Lutte contre le racisme et l’antisémitisme : peine d’inéligibilité

Aurore Bergé a affirmé samedi 14 février que dans la lutte contre l’antisémitisme, il faut « une forme de salubrité politique ». Elle soutient la proposition d’Emmanuel Macron d’établir une « peine d’inéligibilité obligatoire » pour les élus reconnus coupables d’ »actes et de propos antisémites et racistes ». Ce soutien s’inscrit dans le cadre d’un hommage à Ilan Halimi, un jeune homme juif victime de séquestration et de torture il y a 20 ans. Elle déclare : « Les élus de la République ont un devoir d’exemplarité. » Elle questionne ensuite : « À partir du moment où ils sont condamnés pour des faits d’antisémitisme, de racisme, de discrimination, peuvent-ils être à nouveau candidats ou rester en poste?« 

Selon Bergé, cette loi permettra également d »d’avoir de la clarté à l’Assemblée nationale« , indiquant qu’il sera intéressant de voir « qui s’y opposera et pour quelle raison« . La proposition de loi pour combattre les “formes renouvelées” d’antisémitisme a passé une première étape, ayant été adoptée en commission des lois le 20 janvier. Elle sera examinée dans les semaines à venir, avec une procédure accélérée mise en place par le gouvernement. Répondant aux préoccupations de certains élus de gauche sur la liberté d’expression, Bergé précise que « chacun sera toujours aussi libre de critiquer la politique menée par le gouvernement israélien, mais appeler à la destruction de l’Etat d’Israël, ou traiter les Français juifs de génocidaires, cela doit cesser. » La ministre salue cette législation comme « transpartisane« , cosignée par des élus socialistes tels que l’ex-président François Hollande.
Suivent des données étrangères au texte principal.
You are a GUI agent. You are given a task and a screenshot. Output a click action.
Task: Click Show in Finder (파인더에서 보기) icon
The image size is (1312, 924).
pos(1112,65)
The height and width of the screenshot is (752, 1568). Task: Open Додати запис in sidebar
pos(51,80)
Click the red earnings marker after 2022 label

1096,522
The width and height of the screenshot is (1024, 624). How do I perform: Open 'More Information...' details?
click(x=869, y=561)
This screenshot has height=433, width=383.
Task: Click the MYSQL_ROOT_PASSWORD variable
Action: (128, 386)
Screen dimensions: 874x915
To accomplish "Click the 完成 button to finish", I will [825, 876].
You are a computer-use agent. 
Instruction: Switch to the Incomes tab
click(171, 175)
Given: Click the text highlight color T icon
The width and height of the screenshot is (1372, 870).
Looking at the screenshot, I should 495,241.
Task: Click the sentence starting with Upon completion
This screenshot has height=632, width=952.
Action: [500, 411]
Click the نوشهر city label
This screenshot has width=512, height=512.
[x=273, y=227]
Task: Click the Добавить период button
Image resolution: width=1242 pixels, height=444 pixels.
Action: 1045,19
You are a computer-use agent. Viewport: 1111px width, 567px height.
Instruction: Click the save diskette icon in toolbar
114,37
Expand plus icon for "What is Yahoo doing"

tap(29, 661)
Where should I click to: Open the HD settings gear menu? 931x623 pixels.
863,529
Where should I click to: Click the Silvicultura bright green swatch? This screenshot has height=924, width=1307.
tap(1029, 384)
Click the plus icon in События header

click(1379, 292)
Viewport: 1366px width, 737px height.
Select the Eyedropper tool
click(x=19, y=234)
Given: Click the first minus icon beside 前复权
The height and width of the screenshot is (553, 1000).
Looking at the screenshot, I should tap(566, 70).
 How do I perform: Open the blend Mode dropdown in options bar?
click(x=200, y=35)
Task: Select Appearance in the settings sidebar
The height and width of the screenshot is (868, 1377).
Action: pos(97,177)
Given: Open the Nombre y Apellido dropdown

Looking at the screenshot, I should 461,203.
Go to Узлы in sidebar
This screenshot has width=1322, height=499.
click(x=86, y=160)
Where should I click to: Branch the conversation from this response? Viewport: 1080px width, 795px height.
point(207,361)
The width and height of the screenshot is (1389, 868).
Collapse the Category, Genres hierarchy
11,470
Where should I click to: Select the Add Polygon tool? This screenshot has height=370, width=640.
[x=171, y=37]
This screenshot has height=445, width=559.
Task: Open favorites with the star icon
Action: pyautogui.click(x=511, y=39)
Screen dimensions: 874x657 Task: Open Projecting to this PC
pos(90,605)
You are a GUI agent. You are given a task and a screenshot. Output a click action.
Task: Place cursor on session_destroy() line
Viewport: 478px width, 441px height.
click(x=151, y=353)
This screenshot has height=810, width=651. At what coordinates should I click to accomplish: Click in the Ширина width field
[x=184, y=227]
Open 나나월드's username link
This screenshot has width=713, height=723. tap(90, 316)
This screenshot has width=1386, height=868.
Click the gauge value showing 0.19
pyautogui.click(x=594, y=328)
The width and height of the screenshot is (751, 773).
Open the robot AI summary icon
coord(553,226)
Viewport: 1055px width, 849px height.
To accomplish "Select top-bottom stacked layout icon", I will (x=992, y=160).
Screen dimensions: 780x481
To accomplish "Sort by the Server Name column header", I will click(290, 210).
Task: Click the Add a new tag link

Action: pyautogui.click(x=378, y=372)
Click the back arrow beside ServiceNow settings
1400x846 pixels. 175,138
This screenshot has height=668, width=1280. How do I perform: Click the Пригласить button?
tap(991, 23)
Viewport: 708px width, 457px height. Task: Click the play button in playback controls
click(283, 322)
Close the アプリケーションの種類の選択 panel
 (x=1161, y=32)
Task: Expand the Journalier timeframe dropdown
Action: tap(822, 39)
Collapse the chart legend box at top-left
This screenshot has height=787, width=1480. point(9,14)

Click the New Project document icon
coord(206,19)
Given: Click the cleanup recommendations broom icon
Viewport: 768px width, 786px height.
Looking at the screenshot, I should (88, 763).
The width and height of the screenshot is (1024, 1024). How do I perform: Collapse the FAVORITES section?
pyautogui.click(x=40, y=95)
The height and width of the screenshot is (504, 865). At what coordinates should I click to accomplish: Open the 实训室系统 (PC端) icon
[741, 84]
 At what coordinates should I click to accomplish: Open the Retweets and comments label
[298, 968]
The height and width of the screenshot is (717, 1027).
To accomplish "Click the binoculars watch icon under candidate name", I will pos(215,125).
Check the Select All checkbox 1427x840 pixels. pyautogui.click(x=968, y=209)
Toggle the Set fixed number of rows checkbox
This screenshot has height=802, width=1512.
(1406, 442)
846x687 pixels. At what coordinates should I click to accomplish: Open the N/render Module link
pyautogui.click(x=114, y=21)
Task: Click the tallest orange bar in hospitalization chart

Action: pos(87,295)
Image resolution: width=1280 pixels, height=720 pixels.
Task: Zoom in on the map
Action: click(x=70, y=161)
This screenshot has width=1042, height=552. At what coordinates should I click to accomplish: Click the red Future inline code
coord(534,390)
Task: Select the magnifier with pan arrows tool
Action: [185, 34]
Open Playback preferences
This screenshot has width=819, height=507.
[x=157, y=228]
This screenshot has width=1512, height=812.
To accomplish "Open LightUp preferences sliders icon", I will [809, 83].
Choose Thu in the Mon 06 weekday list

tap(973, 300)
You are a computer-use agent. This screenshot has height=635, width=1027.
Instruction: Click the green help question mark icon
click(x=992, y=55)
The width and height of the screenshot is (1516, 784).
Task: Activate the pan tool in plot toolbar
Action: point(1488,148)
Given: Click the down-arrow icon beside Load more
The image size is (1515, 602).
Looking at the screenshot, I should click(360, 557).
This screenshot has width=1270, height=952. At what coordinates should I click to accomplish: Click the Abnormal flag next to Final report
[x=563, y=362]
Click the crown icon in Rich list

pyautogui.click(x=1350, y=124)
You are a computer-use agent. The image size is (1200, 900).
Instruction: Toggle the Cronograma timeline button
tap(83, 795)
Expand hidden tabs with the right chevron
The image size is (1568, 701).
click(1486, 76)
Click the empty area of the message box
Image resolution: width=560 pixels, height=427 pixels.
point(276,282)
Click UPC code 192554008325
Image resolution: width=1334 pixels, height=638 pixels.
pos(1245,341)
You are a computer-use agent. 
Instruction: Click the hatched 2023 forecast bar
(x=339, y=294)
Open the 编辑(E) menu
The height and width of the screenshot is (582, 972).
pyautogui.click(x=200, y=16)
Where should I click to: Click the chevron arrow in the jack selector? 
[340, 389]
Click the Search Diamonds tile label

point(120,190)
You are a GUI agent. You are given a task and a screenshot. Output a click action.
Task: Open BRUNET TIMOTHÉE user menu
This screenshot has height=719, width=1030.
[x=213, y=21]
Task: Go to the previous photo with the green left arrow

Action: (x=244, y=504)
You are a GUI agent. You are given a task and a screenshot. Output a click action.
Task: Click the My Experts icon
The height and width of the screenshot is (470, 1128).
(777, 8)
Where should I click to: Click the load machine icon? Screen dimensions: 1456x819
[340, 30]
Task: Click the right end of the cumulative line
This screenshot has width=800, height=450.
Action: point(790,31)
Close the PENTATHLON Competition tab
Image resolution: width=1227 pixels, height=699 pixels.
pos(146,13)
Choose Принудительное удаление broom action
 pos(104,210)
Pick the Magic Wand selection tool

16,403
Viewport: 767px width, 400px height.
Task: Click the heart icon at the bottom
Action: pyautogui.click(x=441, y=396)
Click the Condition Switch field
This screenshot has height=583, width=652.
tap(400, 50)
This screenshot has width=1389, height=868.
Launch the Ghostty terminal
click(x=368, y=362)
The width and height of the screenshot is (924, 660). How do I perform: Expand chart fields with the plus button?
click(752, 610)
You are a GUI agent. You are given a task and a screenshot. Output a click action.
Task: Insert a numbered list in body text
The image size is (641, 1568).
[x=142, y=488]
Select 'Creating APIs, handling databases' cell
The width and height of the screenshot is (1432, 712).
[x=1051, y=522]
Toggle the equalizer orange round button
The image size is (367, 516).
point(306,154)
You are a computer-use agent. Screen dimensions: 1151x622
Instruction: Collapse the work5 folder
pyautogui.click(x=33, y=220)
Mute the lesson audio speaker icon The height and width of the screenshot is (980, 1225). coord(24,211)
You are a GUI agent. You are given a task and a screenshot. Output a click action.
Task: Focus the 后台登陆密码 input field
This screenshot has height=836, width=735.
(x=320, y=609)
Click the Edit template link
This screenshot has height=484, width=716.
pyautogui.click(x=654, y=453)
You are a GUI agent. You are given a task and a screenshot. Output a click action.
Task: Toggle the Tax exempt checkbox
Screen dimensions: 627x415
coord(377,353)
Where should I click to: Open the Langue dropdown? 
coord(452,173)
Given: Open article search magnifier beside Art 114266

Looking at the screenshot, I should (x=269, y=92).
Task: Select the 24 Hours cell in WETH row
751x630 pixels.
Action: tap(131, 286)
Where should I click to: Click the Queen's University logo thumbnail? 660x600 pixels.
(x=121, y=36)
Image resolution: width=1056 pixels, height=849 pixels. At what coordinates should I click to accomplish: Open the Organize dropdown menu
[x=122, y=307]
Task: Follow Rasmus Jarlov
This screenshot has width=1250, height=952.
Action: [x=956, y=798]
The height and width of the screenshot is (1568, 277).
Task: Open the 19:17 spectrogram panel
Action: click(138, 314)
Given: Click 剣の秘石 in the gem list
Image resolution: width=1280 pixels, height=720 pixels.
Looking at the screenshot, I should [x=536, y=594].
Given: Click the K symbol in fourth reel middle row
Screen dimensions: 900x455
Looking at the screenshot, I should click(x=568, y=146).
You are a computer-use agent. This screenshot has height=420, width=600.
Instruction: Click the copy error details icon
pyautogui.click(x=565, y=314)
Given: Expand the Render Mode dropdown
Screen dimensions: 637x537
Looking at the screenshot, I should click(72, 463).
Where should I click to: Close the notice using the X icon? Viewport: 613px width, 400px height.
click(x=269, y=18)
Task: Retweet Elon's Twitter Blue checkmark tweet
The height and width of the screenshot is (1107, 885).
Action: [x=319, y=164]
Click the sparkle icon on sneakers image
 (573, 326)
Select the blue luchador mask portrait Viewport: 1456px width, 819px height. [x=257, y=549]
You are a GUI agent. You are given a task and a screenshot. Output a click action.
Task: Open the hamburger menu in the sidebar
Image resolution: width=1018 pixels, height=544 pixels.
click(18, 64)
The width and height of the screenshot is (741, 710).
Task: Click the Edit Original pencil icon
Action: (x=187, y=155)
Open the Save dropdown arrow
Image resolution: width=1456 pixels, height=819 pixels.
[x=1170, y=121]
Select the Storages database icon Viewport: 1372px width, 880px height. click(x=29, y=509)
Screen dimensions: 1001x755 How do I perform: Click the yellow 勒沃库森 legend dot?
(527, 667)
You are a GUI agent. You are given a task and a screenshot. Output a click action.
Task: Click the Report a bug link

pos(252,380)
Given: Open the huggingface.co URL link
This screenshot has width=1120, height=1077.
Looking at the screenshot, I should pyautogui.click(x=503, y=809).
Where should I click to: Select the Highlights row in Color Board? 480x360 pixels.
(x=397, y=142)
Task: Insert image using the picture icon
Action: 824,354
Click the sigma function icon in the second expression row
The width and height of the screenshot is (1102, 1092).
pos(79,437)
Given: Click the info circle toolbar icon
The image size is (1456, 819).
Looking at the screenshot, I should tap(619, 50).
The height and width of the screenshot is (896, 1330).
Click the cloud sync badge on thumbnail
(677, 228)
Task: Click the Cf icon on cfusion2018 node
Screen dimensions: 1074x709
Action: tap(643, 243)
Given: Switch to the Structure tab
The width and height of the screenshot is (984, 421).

L’élection présidentielle de 2027 : « La primaire est une nécessité »

Bergé affirme que « La primaire n’est pas un choix de confort, c’est un choix de nécessité« . Elle appelle à une primaire « du bloc central aux Républicains« , qui inclus des partis comme « Renaissance, Modem, Horizon, LR, et potentiellement le mouvement de David Lisnard« . Elle insiste sur l’unité, soulignant que si les candidatures se multiplient, aucune d’elles ne pourra se qualifier au second tour de l’élection présidentielle. Elle déclare ne pas vouloir que les Français aient pour seules options un candidat du RN, accusé de déclarations racistes, ou LFI, qui selon elle, attise un climat de haine.

Bergé conclut en déclarant : « Je ne vois pas d’alternative possible » et avertit des conséquences d’une victoire du RN, encourageant à une mobilisation pour éviter qu’ils ne soient élus en raison d’un manque d’organisation et de candidature unique.